His fingers gripped my jaw. “This can’t happen,” he breathed against my swollen lips.
“What? Why?”
His eyes flashed. “It can’t.”
My heartbeat screeched to a halt and teetered on a thin wire. Oh. Mindy.
How the hell could I have forgotten about his current girlfriend or whatever she was? Shit. Shit. Shit.
I was throwing myself at a taken man. I used to complain about women like me.
Ugh.
I wanted to melt through the floor. “I’m sorry.” I wiped my hands over my hot face.
He stood up straight and stepped back, putting distance between us.
“Jesus, you have nothing to be sorry about.” He took in a deep breath, his hands on his hips. “Get dressed. Buy whatever the hell you need to buy, and do it fast ’cause I need a cigarette.” He scooped up my old bra from the floor and handed it to me. “You need money?”
A chill raced over my skin. I grabbed the bra and put it back on without letting go of his gaze or turning around.

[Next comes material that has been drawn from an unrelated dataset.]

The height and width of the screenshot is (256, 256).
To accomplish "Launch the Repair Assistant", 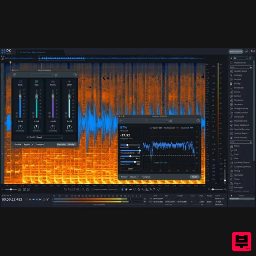I will (x=237, y=51).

His face tightened into thin angles at the sight.
“No, I have money.”
He charged out of the dressing room, and I threw on my shirt.
At the display, I quickly snatched up two bras a size larger than the one I had tried on and a couple of colorful panties. I raced toward the cashier where, luckily, there was no line. Boner waited for me by the exit, and we left the store.

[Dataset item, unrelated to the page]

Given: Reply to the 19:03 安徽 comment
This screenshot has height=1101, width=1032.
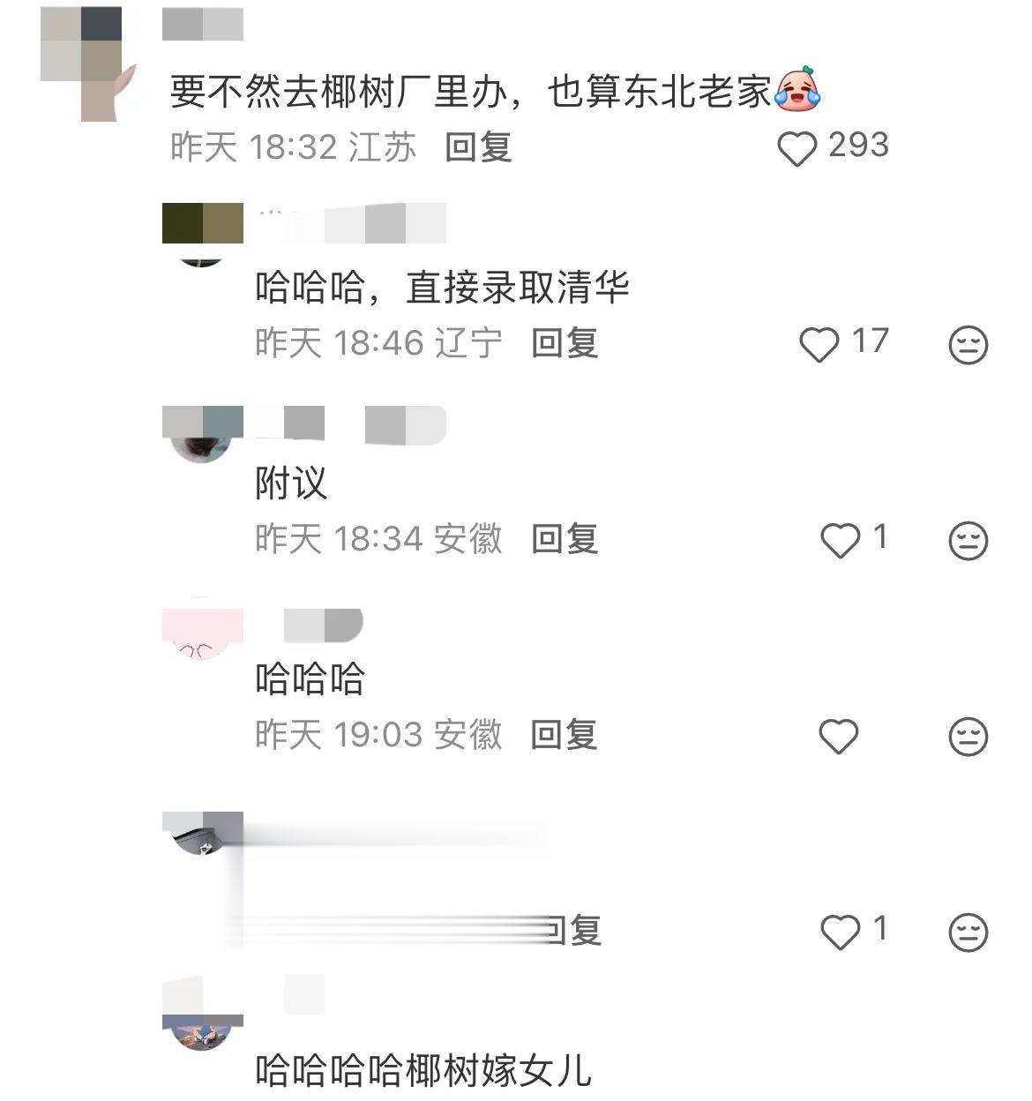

I released a breath, my fingers twisting around the handles of my shopping bags. Underwear shopping would never again be the same for me.
Boner slung an arm around my neck and pulled me close, taking the shopping bags from me. “We okay?”
There was that intriguing earthy scent threatening my grip on sanity. There was that protective older brother type of affection again. But this time, that affection was laced with heat that was specific, real, not a fantasy on my part, not a girlish wish.
“Yes, sure. Of course,” I blurted. The warm metallic scent of his leather vest made my stomach curl. I’d had that Bonerworld wrapped around me, been inside it, for a brief moment.
Shouldn’t I be embarrassed by all this?
I’d put his hands on my naked breasts, inviting him to touch me. I’d done that, but he’d stopped it.
My insides tumbled.
No, I wasn’t embarrassed, only disappointed.
Because I want more from him.
That exquisite pleasure had come on like a freight train. I hadn’t felt that sort of intensity in God knows how long, if ever. It was deep, huge, blasting.
That tongue, his mouth—he knew how to use them.
His touch, so simple—gentle one moment, intense the next—was everything.
Maybe it was so very exciting because we had been in a public place, and it had been unexpected. Pregnancy hormones had obviously not helped me out there.
Who am I kidding?
I was nuts for him and had been for a long time. Yes, I liked that he cared about me and looked out for me, but I was insanely attracted to him and intrigued by him, too.
I glanced at Boner. He was looking down, his expression almost…sad.
Why?
All of this wouldn’t be figured out over a cig break at the mall, that was for sure. Our friendship was very important to me though, and I needed to make sure I wouldn’t lose my friend.
I pressed my lips together and slid an arm around his waist. “We’re good.”
His face relaxed, and he planted a kiss on the top of my head. We strolled in the direction of the nearest exit, his one arm hanging off my shoulder.
He smoked in silence on the edge of a bench by a sand-filled canister while I sat on the bench opposite of him and chewed on a piece of gum. Boner scanned the parking lot as he exhaled a long stream of smoke. I squeezed my thighs together, grinding on my gum, but it did no good. The ache in my chest and the throb between my legs remained.
I couldn’t tell what he was thinking. Boner was extremely private. I suspected only Grace had his complete trust, judging by the easy way they were together—the knowing looks they shared and the natural physical affection they showed each other, like a simple touch on the arm, a squeeze of the hand, a quick kiss on the cheek. It was nice, and I liked that about them, their bond, like a real loving brother and sister who were there for each other.
He had a left-of-center dry sense of humor that I really enjoyed. He was smart. He saw odd twists that others didn’t see or notice. But there was always an underlying thread of severity, a guarded severity that he seemed to reserve just for me. I reminded him of his best friend’s horrible death; there seemed to be no getting past that.
After I had gone through with the surrogacy pregnancy for Grace and gotten pregnant with her and Lock’s baby, Boner had looked at me with new eyes. This wasn’t the wariness and cool suspicion of when I had first arrived from Nebraska. This was something new. Something that resonated in the depths of my soul.
Was it admiration? Respect?
Whatever it was, it sent a ripple of warmth through me every time.